EXERCISE: Copy the lines below word for word, keeping every character, space, and line break unchanged.

INFORMATION PROVIDED:
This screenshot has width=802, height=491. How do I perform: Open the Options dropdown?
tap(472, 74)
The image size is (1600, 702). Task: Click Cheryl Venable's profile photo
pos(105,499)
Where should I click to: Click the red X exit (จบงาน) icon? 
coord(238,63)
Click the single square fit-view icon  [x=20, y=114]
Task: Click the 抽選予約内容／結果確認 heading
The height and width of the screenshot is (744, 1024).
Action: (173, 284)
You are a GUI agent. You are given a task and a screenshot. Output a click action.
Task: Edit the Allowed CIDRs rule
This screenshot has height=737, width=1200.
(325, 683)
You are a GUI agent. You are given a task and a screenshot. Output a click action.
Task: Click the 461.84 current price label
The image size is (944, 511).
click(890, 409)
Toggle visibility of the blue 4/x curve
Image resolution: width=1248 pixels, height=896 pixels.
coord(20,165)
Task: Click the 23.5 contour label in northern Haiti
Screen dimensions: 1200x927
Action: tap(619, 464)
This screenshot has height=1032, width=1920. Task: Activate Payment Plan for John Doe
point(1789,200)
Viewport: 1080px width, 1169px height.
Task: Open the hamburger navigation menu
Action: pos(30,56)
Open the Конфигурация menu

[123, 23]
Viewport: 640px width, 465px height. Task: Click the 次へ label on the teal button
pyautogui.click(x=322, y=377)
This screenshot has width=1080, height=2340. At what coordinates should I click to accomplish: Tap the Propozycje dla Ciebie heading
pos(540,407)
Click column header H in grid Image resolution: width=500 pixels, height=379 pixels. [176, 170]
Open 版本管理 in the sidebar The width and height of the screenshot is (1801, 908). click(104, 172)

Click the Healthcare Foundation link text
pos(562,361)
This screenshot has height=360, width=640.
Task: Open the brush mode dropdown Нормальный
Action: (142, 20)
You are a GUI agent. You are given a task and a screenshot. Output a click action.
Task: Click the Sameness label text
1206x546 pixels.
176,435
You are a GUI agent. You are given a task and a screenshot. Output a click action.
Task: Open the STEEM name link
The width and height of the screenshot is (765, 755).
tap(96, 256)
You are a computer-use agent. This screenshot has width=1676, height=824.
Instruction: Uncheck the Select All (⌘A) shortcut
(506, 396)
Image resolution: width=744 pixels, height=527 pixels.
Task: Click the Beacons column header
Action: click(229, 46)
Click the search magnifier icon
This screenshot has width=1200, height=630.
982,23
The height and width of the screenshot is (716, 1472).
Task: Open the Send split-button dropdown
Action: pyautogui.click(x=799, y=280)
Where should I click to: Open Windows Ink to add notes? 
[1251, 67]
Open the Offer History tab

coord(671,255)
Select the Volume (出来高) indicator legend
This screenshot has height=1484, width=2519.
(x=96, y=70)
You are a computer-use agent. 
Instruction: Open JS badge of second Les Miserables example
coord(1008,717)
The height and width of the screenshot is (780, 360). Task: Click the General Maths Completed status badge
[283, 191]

EXERCISE RESPONSE:
This screenshot has width=802, height=491. How do I perform: Open the Options dropdown?
tap(472, 74)
The image size is (1600, 702). Task: Click Cheryl Venable's profile photo
pos(105,499)
Where should I click to: Click the red X exit (จบงาน) icon? 
coord(238,63)
Click the single square fit-view icon  [x=20, y=114]
Task: Click the 抽選予約内容／結果確認 heading
The height and width of the screenshot is (744, 1024).
Action: (173, 284)
You are a GUI agent. You are given a task and a screenshot. Output a click action.
Task: Edit the Allowed CIDRs rule
This screenshot has height=737, width=1200.
(325, 683)
You are a GUI agent. You are given a task and a screenshot. Output a click action.
Task: Click the 461.84 current price label
The image size is (944, 511).
click(890, 409)
Toggle visibility of the blue 4/x curve
Image resolution: width=1248 pixels, height=896 pixels.
coord(20,165)
Task: Click the 23.5 contour label in northern Haiti
Screen dimensions: 1200x927
Action: tap(619, 464)
This screenshot has height=1032, width=1920. Task: Activate Payment Plan for John Doe
point(1789,200)
Viewport: 1080px width, 1169px height.
Task: Open the hamburger navigation menu
Action: pos(30,56)
Open the Конфигурация menu

[123, 23]
Viewport: 640px width, 465px height. Task: Click the 次へ label on the teal button
pyautogui.click(x=322, y=377)
This screenshot has width=1080, height=2340. At what coordinates should I click to accomplish: Tap the Propozycje dla Ciebie heading
pos(540,407)
Click column header H in grid Image resolution: width=500 pixels, height=379 pixels. [176, 170]
Open 版本管理 in the sidebar The width and height of the screenshot is (1801, 908). click(104, 172)

Click the Healthcare Foundation link text
pos(562,361)
This screenshot has height=360, width=640.
Task: Open the brush mode dropdown Нормальный
Action: (142, 20)
You are a GUI agent. You are given a task and a screenshot. Output a click action.
Task: Click the Sameness label text
1206x546 pixels.
176,435
You are a GUI agent. You are given a task and a screenshot. Output a click action.
Task: Open the STEEM name link
The width and height of the screenshot is (765, 755).
tap(96, 256)
You are a computer-use agent. This screenshot has width=1676, height=824.
Instruction: Uncheck the Select All (⌘A) shortcut
(506, 396)
Image resolution: width=744 pixels, height=527 pixels.
Task: Click the Beacons column header
Action: click(229, 46)
Click the search magnifier icon
This screenshot has width=1200, height=630.
982,23
The height and width of the screenshot is (716, 1472).
Task: Open the Send split-button dropdown
Action: pyautogui.click(x=799, y=280)
Where should I click to: Open Windows Ink to add notes? 
[1251, 67]
Open the Offer History tab

coord(671,255)
Select the Volume (出来高) indicator legend
This screenshot has height=1484, width=2519.
(x=96, y=70)
You are a computer-use agent. 
Instruction: Open JS badge of second Les Miserables example
coord(1008,717)
The height and width of the screenshot is (780, 360). Task: Click the General Maths Completed status badge
[283, 191]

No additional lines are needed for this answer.